Dataset excerpts
===============
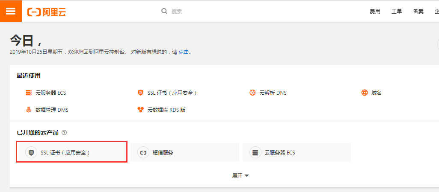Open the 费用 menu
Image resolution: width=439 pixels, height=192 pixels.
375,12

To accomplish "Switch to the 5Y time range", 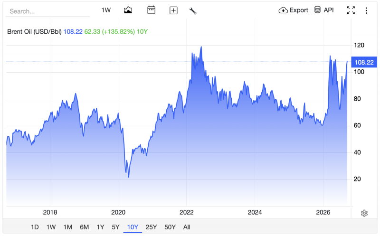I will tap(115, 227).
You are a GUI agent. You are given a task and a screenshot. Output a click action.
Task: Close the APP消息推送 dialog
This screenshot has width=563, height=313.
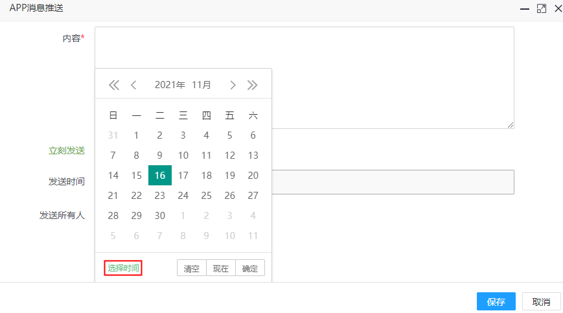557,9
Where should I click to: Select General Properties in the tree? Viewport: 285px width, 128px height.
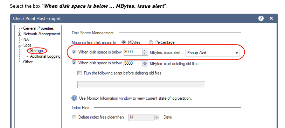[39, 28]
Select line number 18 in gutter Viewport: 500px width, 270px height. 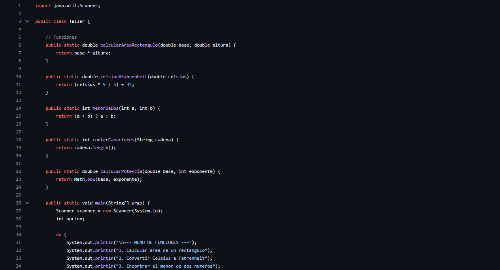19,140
===============
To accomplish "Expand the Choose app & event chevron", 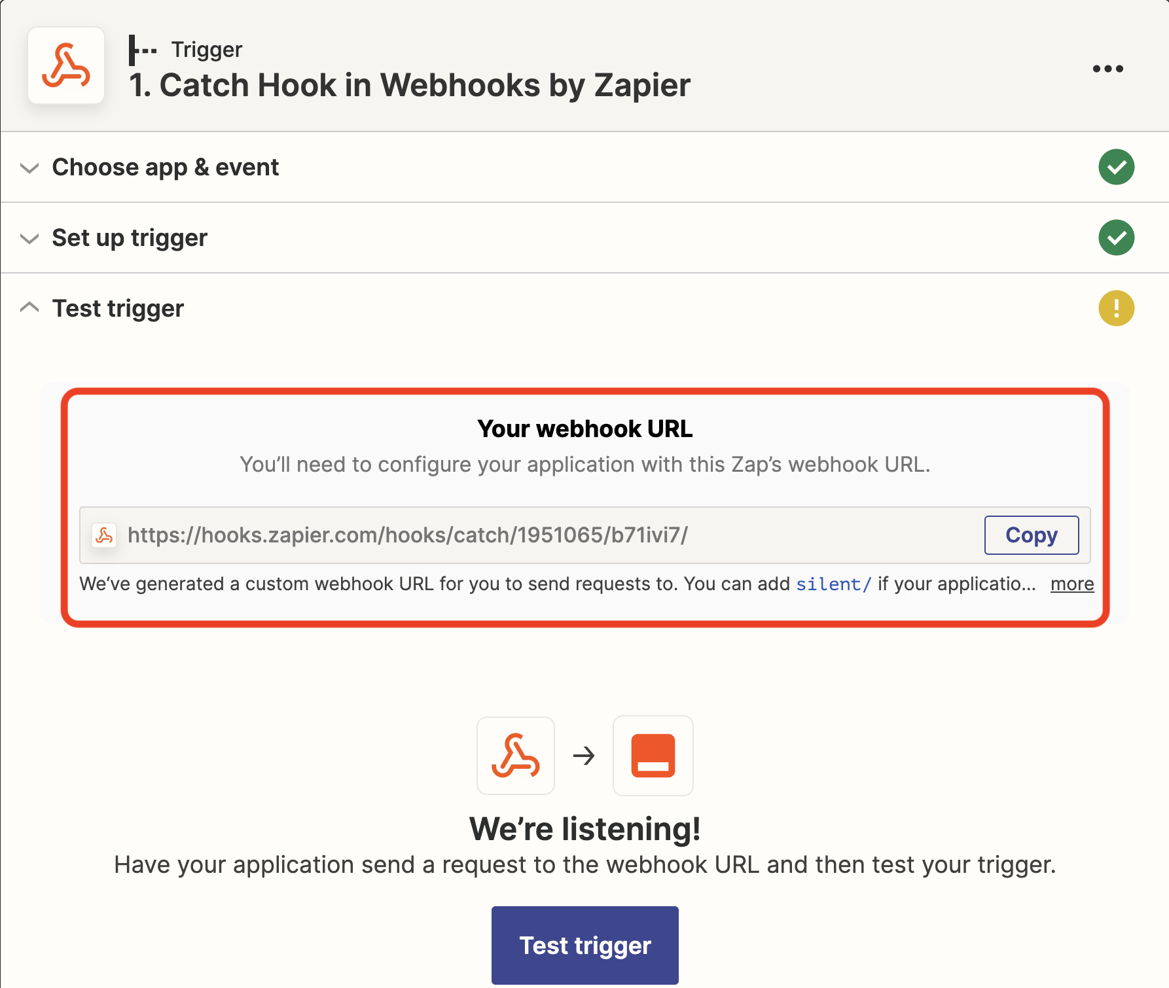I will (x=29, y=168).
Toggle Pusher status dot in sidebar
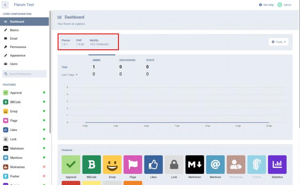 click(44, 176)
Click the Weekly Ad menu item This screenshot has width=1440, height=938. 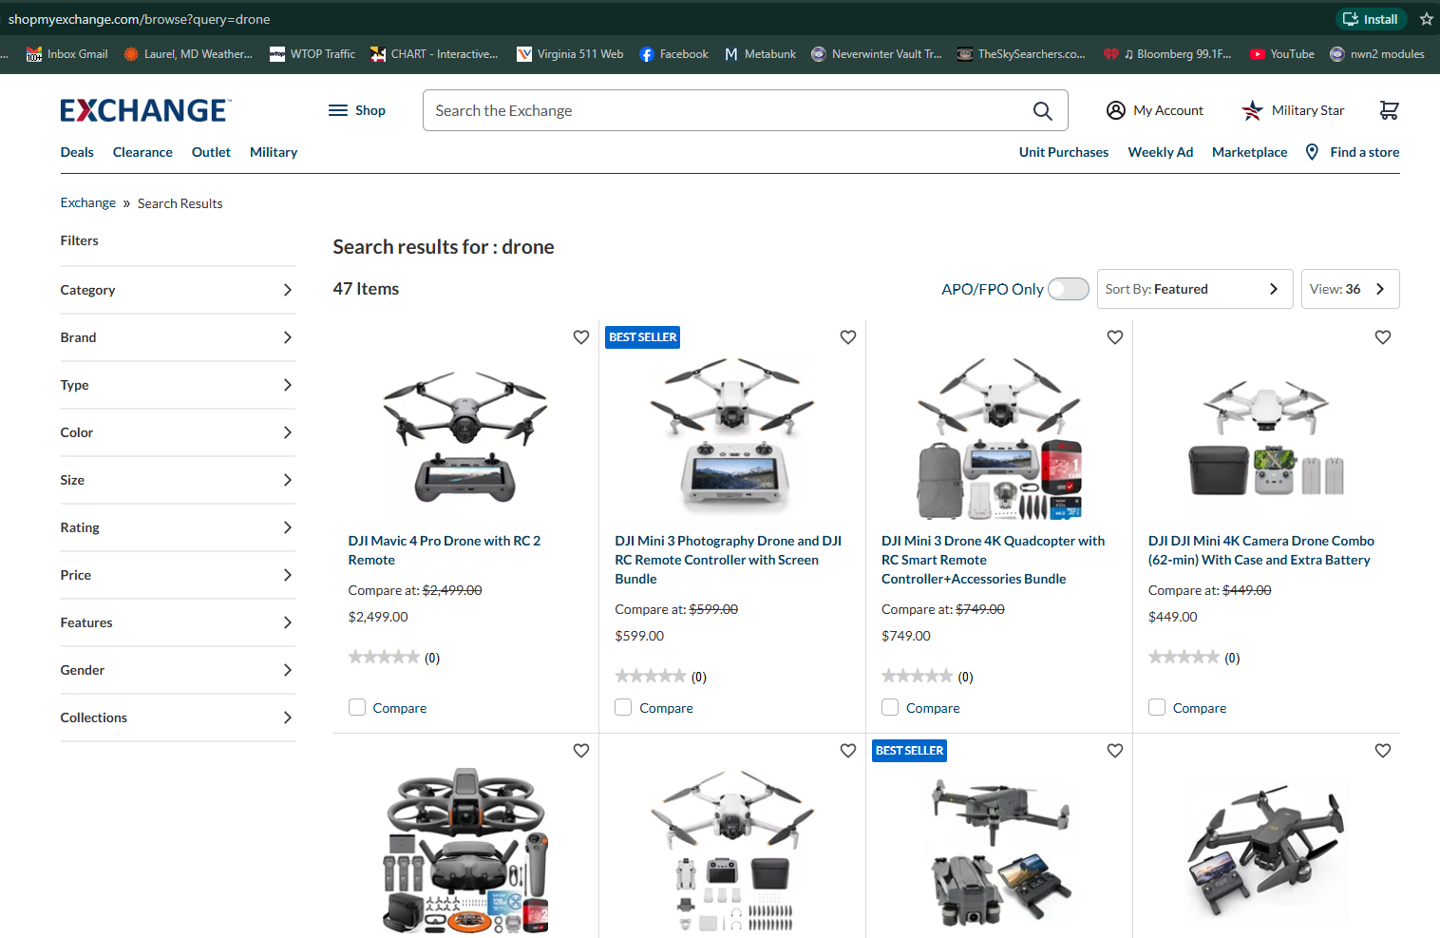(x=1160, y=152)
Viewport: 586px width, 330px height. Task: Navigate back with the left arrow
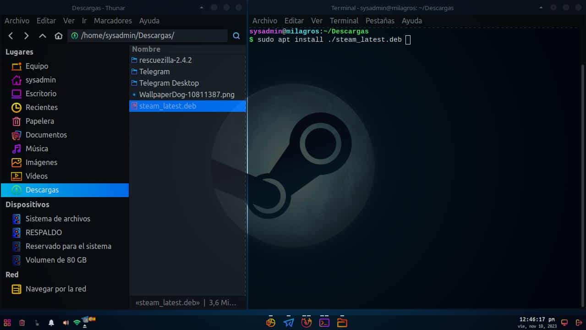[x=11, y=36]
===============
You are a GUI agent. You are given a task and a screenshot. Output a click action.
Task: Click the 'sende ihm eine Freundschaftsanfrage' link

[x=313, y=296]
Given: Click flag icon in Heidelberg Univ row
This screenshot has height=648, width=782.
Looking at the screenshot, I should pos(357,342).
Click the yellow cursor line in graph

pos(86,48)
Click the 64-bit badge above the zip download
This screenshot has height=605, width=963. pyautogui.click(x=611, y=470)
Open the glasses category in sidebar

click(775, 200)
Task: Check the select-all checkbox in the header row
===============
EXERCISE ▸ After locating the line holding "Given: Click flag icon in Heidelberg Univ row" above, output exactly that line and every line after it through the line holding "Task: Check the". Include nothing else.

ANSWER FOR THE TASK ▸
Given: Click flag icon in Heidelberg Univ row
This screenshot has height=648, width=782.
Looking at the screenshot, I should pos(357,342).
Click the yellow cursor line in graph

pos(86,48)
Click the 64-bit badge above the zip download
This screenshot has height=605, width=963. pyautogui.click(x=611, y=470)
Open the glasses category in sidebar

click(775, 200)
Task: Check the select-all checkbox in the header row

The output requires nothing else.